It was to the first lines of defence along that front that I went in the afternoon with other officers. Our way was through a wood famous in this war because it has been the scene of heavy fighting, ending in its brilliant capture by the French. It has another interest, because it is one of the few places along the front—as far as I know the only place- where troops have not entrenched themselves.

This was an impossibility, because the ground is so moist that water is reached a few feet down. It was necessary to build shell-proof shelters above-ground, and this was done by turning the troops into an army of wood-cutters.

This sylvan life of the French troops here is not without its charm, apart from the marmites which come crashing through the trees, and shrapnel bullets which whip through the branches. The ground has dried up during recent days, so that the long boarded paths leading to the first lines are no longer the only way of escape from bogs and swamps.

It might have been the scene of "A Midsummer Night's Dream" as I made my way through thickets all aglint with the first green of the spring's foliage, treading on a carpet of white and yellow flowers and accompanied on my way by butterflies and flying beetles.

But a tremendous noise beyond the stage would have spoilt the play. French batteries were hard at work and their shells came rushing like fierce birds above the trees. The sharp "tang" of the French "Soixante-quinze" cracked out between the duller thuds of the "Cent- vingt" and other heavy guns, and there were only brief moments of silence between those violent explosions and the long-drawn sighs of wind as the shells passed overhead and then burst with that final crash which scatters death.

In one of the silences, when the wood was very still and murmurous
with humming insects, I heard a voice call. It was not a challenge of
"Qui va là?" or "Garde à vous," but the voice of spring. It called
"Cuckoo! Cuckoo!" and mocked at war.

A young officer with me was more interested in the voices of the guns. He knew them all, even when they spoke from the enemy's batteries, and as we walked he said alternately, "Départ.. Arrivé… Départ… Arrivé…" as one of the French shells left and one of the German shells arrived.

The enemy's shells came shattering across the French lines very frequently, and sometimes as I made my way through the trees towards the outer bastions I heard the splintering of wood not far away.

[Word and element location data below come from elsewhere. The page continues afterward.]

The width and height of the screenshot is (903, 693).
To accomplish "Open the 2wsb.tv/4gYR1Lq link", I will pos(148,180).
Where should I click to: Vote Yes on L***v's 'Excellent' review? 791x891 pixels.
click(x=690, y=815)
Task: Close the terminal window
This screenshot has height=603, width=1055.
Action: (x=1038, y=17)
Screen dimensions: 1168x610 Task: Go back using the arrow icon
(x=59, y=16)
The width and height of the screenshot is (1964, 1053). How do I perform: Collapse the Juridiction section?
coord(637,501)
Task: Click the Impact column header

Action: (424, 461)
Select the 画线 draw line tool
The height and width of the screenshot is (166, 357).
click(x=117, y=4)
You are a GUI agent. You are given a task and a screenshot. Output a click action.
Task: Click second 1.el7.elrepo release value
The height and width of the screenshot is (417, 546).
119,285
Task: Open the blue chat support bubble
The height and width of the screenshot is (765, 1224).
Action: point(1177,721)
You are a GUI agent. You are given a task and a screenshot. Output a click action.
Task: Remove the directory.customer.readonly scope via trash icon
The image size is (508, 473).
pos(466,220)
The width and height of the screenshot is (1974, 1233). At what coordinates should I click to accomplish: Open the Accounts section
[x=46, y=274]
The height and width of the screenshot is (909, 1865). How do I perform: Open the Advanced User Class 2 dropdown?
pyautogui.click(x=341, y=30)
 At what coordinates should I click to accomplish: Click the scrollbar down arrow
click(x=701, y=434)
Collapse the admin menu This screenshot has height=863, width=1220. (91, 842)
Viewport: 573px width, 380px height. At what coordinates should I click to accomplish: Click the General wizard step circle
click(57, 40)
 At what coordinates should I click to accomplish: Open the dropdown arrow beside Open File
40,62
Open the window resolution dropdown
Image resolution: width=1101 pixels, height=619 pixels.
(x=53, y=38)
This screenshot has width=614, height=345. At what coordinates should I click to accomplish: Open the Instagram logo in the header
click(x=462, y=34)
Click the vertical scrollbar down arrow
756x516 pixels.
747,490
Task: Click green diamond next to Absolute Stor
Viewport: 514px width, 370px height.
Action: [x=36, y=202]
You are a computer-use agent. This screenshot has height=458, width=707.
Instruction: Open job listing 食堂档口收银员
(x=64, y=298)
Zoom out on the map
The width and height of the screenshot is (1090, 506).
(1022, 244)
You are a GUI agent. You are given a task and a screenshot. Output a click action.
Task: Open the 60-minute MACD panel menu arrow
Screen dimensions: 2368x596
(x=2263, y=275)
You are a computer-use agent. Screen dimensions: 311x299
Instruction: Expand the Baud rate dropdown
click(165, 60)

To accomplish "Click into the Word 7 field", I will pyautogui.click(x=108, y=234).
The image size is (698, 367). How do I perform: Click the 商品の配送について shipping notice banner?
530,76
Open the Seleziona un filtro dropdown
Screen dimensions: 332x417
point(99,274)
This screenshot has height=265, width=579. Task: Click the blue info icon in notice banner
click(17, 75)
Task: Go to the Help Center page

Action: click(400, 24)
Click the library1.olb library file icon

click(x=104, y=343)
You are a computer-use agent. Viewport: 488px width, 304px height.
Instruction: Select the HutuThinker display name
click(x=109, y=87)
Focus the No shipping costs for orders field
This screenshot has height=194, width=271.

But the soldiers near me seemed quite unconscious of any peril overhead. Some of them were gardening and making little bowers about their huts. Only a few sentinels were at their posts, along the bastions built of logs and clay, behind a fringe of brushwood which screened them from the first line of German trenches outside this boundary of the wood.

"Don't show your head round that corner," said an officer, touching me on the sleeve, as I caught a glimpse of bare fields and, a thousand yards away, a red-roofed house. There was nothing much to see—although the enemies of France were there with watchful eyes for any movement behind our screen.